La relance économique à travers l’encouragement de l’investissement créateur de richesses c’est l’objectif déclaré de tous les gouvernements qui se sont succédé à la gestion des affaires du pays depuis au moins trois décennies.
Mais la part des produits hors hydrocarbures dans les exportations demeure rachitique et le budget de l’État repose essentiellement sur la fiscalité pétrolière, malgré les professions de foi sans cesse renouvelées.
Les trois milliards de dollars d’exportations hors hydrocarbures attendus pour la fin de cette année 2018 (l’équivalent de deux milliards a été déjà exporté durant les huit premiers mois de l’année, selon les chiffres des douanes) seraient un record absolu, si bien sûr la prévision est réalisée.
Pourtant, l’Algérie dispose d’avantages comparatifs à faire se bousculer au portillon les investisseurs les plus frileux. Une stabilité politique et sécuritaire, une situation stratégique aux portes de l’Europe et de l’Afrique, un immense territoire, vierge de surcroît, un marché au fort potentiel, des infrastructures modernes, une énergie et des matières premières disponibles et peu coûteuses, une main d’œuvre bon marché…
Le Maroc et la Tunisie font nettement mieux
En dépit de tout cela, le marché algérien peine à attirer les capitaux étrangers, qui préfèrent d’autres destinations parfois pas très lointaines, puisque la Tunisie et surtout le Maroc font nettement mieux sans disposer des mêmes atouts que l’Algérie.
Les 26 milliards de dollars de stock d’investissements directs étrangers (IDE) en Algérie ne pèsent pas lourd face aux performances d’autres pays de la région Mena comme la Turquie (200 milliards), l’Égypte (100 milliards), le Maroc (50 milliards) ou la Tunisie (35 milliards de dollars).

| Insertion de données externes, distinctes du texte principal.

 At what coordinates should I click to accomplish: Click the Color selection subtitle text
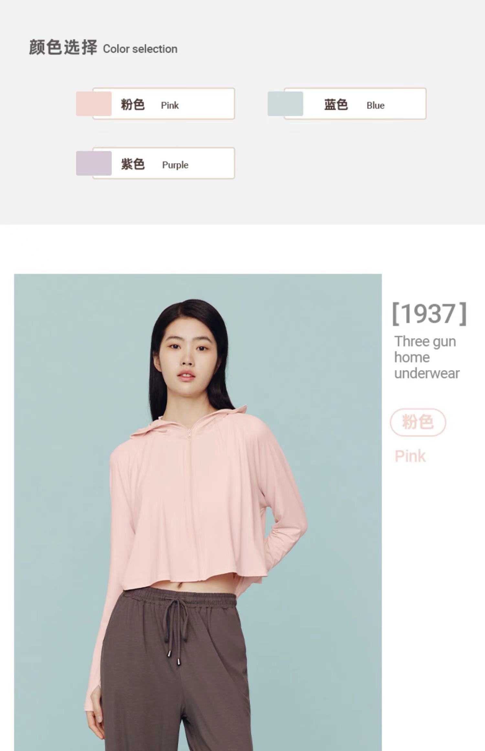pos(140,49)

Le pays a beaucoup fait pour booster son attractivité, notamment en investissant massivement dans les infrastructures (autoroutes, ports et aéroports, barrages et transferts, centrales électriques…), mais il a oublié l’essentiel, soit l’amélioration du climat des affaires à travers une profonde réforme bancaire, fiscale et administrative.
Car le manque de visibilité induit par l’instabilité de la législation n’est pas l’unique facteur qui fait fuir les capitaux étrangers. La règle dite « 51/49 » qui stipule que le capital de toute société de droit algérien doit être détenu à hauteur d’au moins 51% par des nationaux, la fiscalité considérée comme l’une des plus lourdes au monde (65% de taux d’imposition globale, contre 40% de moyenne mondiale), les conditions drastiques de la Banque d’Algérie pour le transfert des dividendes, sont autant d’embûches qui expliquent le peu d’engouement des étrangers à investir le marché algérien.
Le blocage de Cevital, un mauvais signal
À cela s’ajoutent un système bancaire archaïque (le paiement électronique en est encore à ses balbutiements), des procédures administratives compliquées et surtout cette difficulté inexplicable que rencontrent les hommes d’affaires étrangers pour obtenir le visa d’entrée en Algérie.
Le dernier exemple en date remonte à deux jours. Jeudi dernier, soit au moment même où l’ambassadeur des États-Unis critiquait ouvertement le climat des affaires en Algérie, le journal El Khabar rapportait que le consulat d’Algérie à Amman (Jordanie) a refusé d’octroyer le visa à une délégation représentant un grand groupe pharmaceutique mondial.
Et comme pour mieux signifier aux porteurs de capitaux de rester chez eux ou d’aller voir ailleurs, la bureaucratie algérienne n’épargne même pas les nationaux.
Cevital, premier exportateur privé algérien, voit ses projets bloqués les uns après les autres, sans aucun fondement légal comme c’est le cas de l’usine de trituration de graines oléagineuses que le groupe projette d’installer près de ses raffineries actuelles à Bejaïa. Et ce n’est pas le cas de blocage du genre, c’est seulement le plus médiatisé.